= Yapılacak Görevler =
1 > Hasan Şimşek'i anan yazıya göre aşağıdaki soruları yanıtlayın:
(a) Hasan Şimşek hangi tarihte ve hangi üniversitede öldürüldü?
(b) Kapıları açacak tek kilit olarak ne gösteriliyor?
(c) Şehitler kervanı hangi ayda harekete geçti?
2 > Aşağıdaki ifadelerin Hasan Şimşek'i anan yazıyla uyuşup uyuşmadığını evet ya da hayır diye belirtin. Her yanıtın yanına yazıdaki belirleyici sözleri tırnak içinde ve aynen aktarın.
(a) Hasan Şimşek, karşıt görüşlü öğrenciler tarafından öldürüldü.
(b) Yazıda, Hasan'la omuz omuza mücadele edildiği belirtiliyor.
(c) Bu yolculukta çok kayıp verildi.
3 > Hasan Şimşek'i anan yazıyı kaldığı yerden sürdürün.

= Metin Bölümü =
※ ※ ※

9 Kasım 2012 Cuma

Kervanin Son Şehidine – Ece Bağcıbaşı


Daha en başından, adına “ölüm” denen kurşuni bir kalemle çizilmişti bu davanın kaderi. Mukaddesatının etrafına ördüğü kalenin her tuğlasında elem vardı, taşıdığı harcın her zerresine gözyaşları karışmıştı “ülkü”nün. Kapıları açacak tek kilit, mücadeleydi.

Biliyorduk ki kutlu dileğe giden yol çetindi, “yufka yürekleri” kabul etmiyordu. Biz zaten ateşle sınanmaya “Kâlû Belâ”dan beri hazırdık. Bir tek Rabbimize eğdiğimiz başlarımızı, vatan ve millet uğrunda vermeye de razıydık.

Önce nefislerimizi öldürüp “biz” olduk. “Biz”i eğittik, donattık, büyüttük. “Biz”e inandık, güvendik, sevgi besledik. Böylesine sarsılmaz bir iman, kuvvet ve beraberlikle çıktık yola. Çok kayıp verdik bu yolculukta. Kimi kuytu bir sokakta, kimi zifiri karanlık bir zindanda, kimi de selam vererek çıktığı bir darağacında kavilleşti eceliyle. Ne de çok acı gördük…

Dile söylemesi kolay şimdi; lakin yüreğe taşıması çok ağırdı. Giden her canla birlikte, biz de eksildik. Onların yarım kalan yaşamlarıyla birlikte, bizim ruhumuz da öksüz kaldı.

Ama vazgeçmedik “biz” olmaktan, kervanımızı yürütmeyi bir an olsun bırakmadık. O kadar imtihanın ardından yüzümüzde pek çok çizgi belirse de, hareketimizin dümdüz çizgisini asla eğip bükmedik.

İşte yıllar önce kahrolası bir Ocak ayında harekete geçen şehitler kervanı, son yolcusunu geçtiğimiz yıl bu zamanlarda aldı. Ülküdaşımız Hasan Şimşek, 9 Kasım 2010’da Kütahya Dumlupınar Üniversitesi’nde “karşıt görüşlü öğrenciler” değil; pkk terör örgütü yandaşları tarafından kalleşçe bıçaklanarak öldürüldü.

Kutlu mücadelemize dair bilgilerimizi, izlenimlerimizi, hislerimizi ağabeylerimizden duyduklarımız ve o döneme dair içimizde büyüttüğümüz efsanemizden vücuda getiren bizler, bu kez o anları gerçekten yaşadık.

Hasan’ı tanımasak da, omuz omuza mücadele etmemiş olsak da hiç, bizim devrimizin şehidiydi o. Şehadetine dair anıları an be an tecrübe ettik. Belki de bu yüzden, en çok onun ölümünden etkilendik, “en son” onun ölümünden.

Çok eskilere ait değildi çünkü bu öykü. Onunla tanışmış, oturup kalkmış, aynı sofradan yemek yemiş, aynı ocağa “göğüsleriyle ateş, gözleriyle su” taşımış olanlar vardı. Onunla gülmüş, onunla ağlamış olanlar vardı. Onun nefesini, sesini duyanlar; yüzünü okşayanlar vardı. Ve son nefesinde yanında olanlar, mübarek naaşını toprağa teslim edenler vardı.

※ ※ ※

= Kaynak Veriler =
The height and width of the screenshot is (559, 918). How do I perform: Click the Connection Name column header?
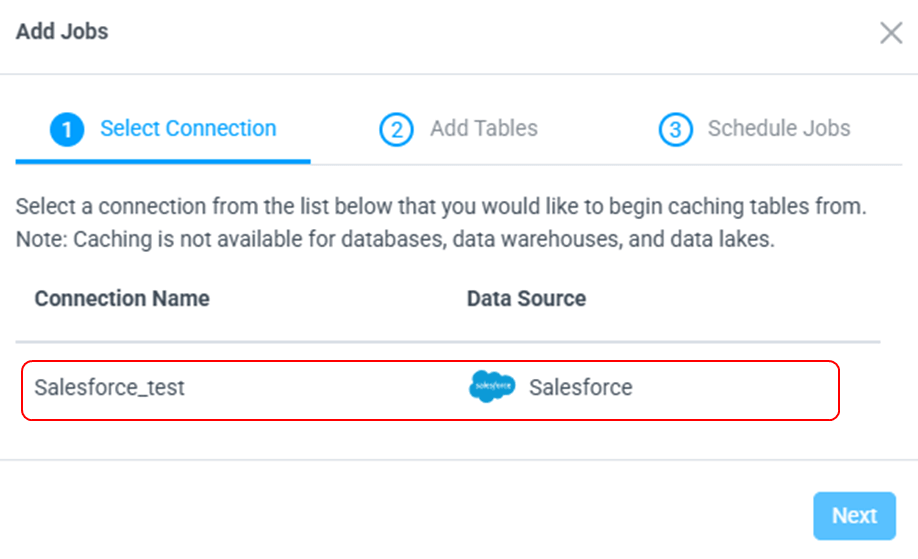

※ ※ ※

= Görev Yanıtları =
1 >
(a) 9 Kasım 2010'da, Kütahya Dumlupınar Üniversitesi'nde öldürüldü.
(b) Mücadele gösteriliyor.
(c) Ocak ayında harekete geçti.

2 >
(a) Hayır: "“karşıt görüşlü öğrenciler” değil; pkk terör örgütü yandaşları tarafından kalleşçe bıçaklanarak öldürüldü."
(b) Hayır: "Hasan’ı tanımasak da, omuz omuza mücadele etmemiş olsak da hiç"
(c) Evet: "Çok kayıp verdik bu yolculukta."

3 >
İşte o gün, yüreğimize bir gölge düştü, zihnimize gece. Güneş doğmamak için direndi, şafak debelendi atmamak için. İçimizde bir ukde kaldı, ses tellerimize bir yumruk oturdu, gözlerimize buğular kondu…

Ama acımız bile yine haksızlığa uğradı bizim. Görmezden geldiler Hasan’ı. Öğrenci kavgalarında harcanmış bir hayat olarak resmedip onu, şehadetini dahi üvey bıraktılar.

Bizden başka kimse çıkıp “Hasan, bizim de şehidimizdir!” demedi, ardından “Katil pkk” diyerek zulmü kınamadı. Terör örgütüne yönelik operasyonlara bile “insani(!)” gerekçelerle karşı çıkan sevgi kelebekleri, teröristlerin gencecik bir cana, hem de kampüs ortasında kıymasına sesini çıkarmadı. Börtü böceğe bile acıyanlar, Hasan’ın ardından tek damla gözyaşı dökmedi.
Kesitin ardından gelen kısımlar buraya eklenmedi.